Un de nos correspondants nous écrit d’une ville du Midi :
« Je viens aujourd’hui vous fournir une nouvelle preuve que la croisade dont je vous ai parlé se traduit sous mille formes. J’assistais hier à une réunion où l’on discutait chaudement pour et contre le Spiritisme. Un des assistants avança le fait suivant : « Les expériences de M. Allan Kardec ne sont pas meilleures que celles dont nous parlions tout à l’heure. M. Kardec se garde bien de raconter dans sa Revue toutes les mystifications et les tribulations qu’il essuie. Savez-vous, par exemple, que l’année dernière, au mois de septembre, dans une réunion d’environ trente personnes qui eut lieu chez ce même M. Kardec, tous les assistants furent rossés à coups de bâton par les Esprits. J’étais à Paris † à cette époque, et je tiens ce détail d’une personne qui venait d’assister à cette réunion et qui me montra sur son épaule la place meurtrie par un coup violent qu’elle avait reçu. – Je n’ai pas vu le bâton, me dit-elle, mais j’ai senti le coup. »
« Je n’ai pas besoin de vous dire que je tiens à être éclairé sur ce point, et que je vous serai très reconnaissant des explications que vous aurez la bonté de me donner, etc. »
Nous n’aurions pas entretenu nos lecteurs d’un fait aussi insignifiant, s’il ne nous avait fourni le sujet d’une instruction qui peut avoir son utilité en ce moment, car nous n’en finirions pas, s’il nous fallait relever tous les contes absurdes que l’on débite.
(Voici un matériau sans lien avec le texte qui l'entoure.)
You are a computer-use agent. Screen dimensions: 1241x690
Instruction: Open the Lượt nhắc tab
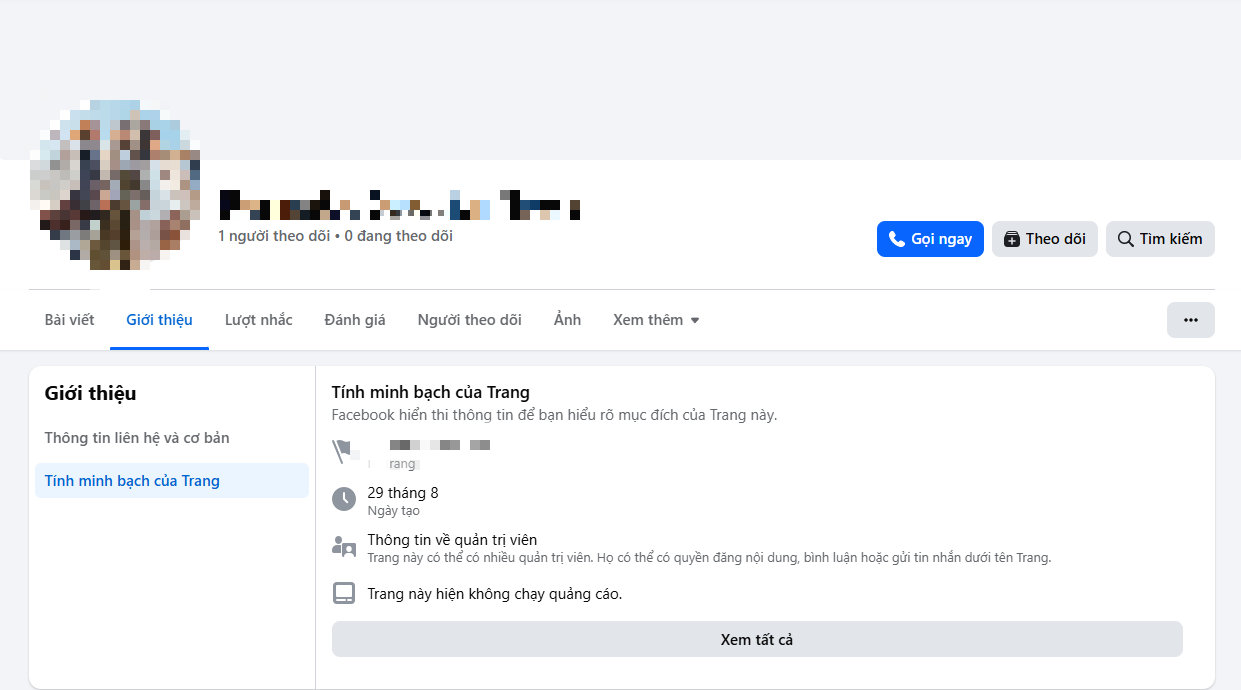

Réponse. — Mon cher monsieur, le fait dont vous me parlez est dans les choses possibles, et il y en a plus d’un exemple ; dire qu’il s’en est passé un chez moi, c’est donc reconnaître explicitement la manifestation des Esprits ; toutefois, la forme du récit dénote une intention dont je ne puis savoir beaucoup de gré à l’auteur ; ce peut être un croyant, mais assurément il n’est pas bienveillant et oublie la base de la morale spirite : la charité. Si le fait rapporté avait eu lieu, ainsi que le prétend la personne si bien informée, je n’aurais eu garde de le passer sous silence, car ce serait un fait capital qu’on ne pourrait révoquer en doute, puisqu’il aurait eu, comme on le dit, trente témoins emportant sur leurs épaules la preuve de l’existence des Esprits. Malheureusement pour votre narrateur, il n’y a pas un mot de vrai dans ce récit ; je lui donne donc un démenti formel, ainsi qu’à celui qui affirme avoir assisté à la séance, et les mets l’un et l’autre au défi de venir soutenir leur assertion devant la Société de Paris, comme ils le font à deux cents lieues.
Les faiseurs de contes ne pensent pas à tout et se prennent à leur propre piège ; c’est ce qui a lieu dans cette circonstance, car il y a, pour le fait si positivement affirmé par un témoin soi-disant oculaire, une impossibilité matérielle, c’est que la société suspend ses séances du 15 août au 1er octobre ; que, parti de Paris à la fin du mois d’août, je ne suis rentré que le 20 octobre ; que, par conséquent, dans le mois de septembre j’étais en plein voyage ; c’est donc, comme vous le voyez, un alibi des plus authentiques.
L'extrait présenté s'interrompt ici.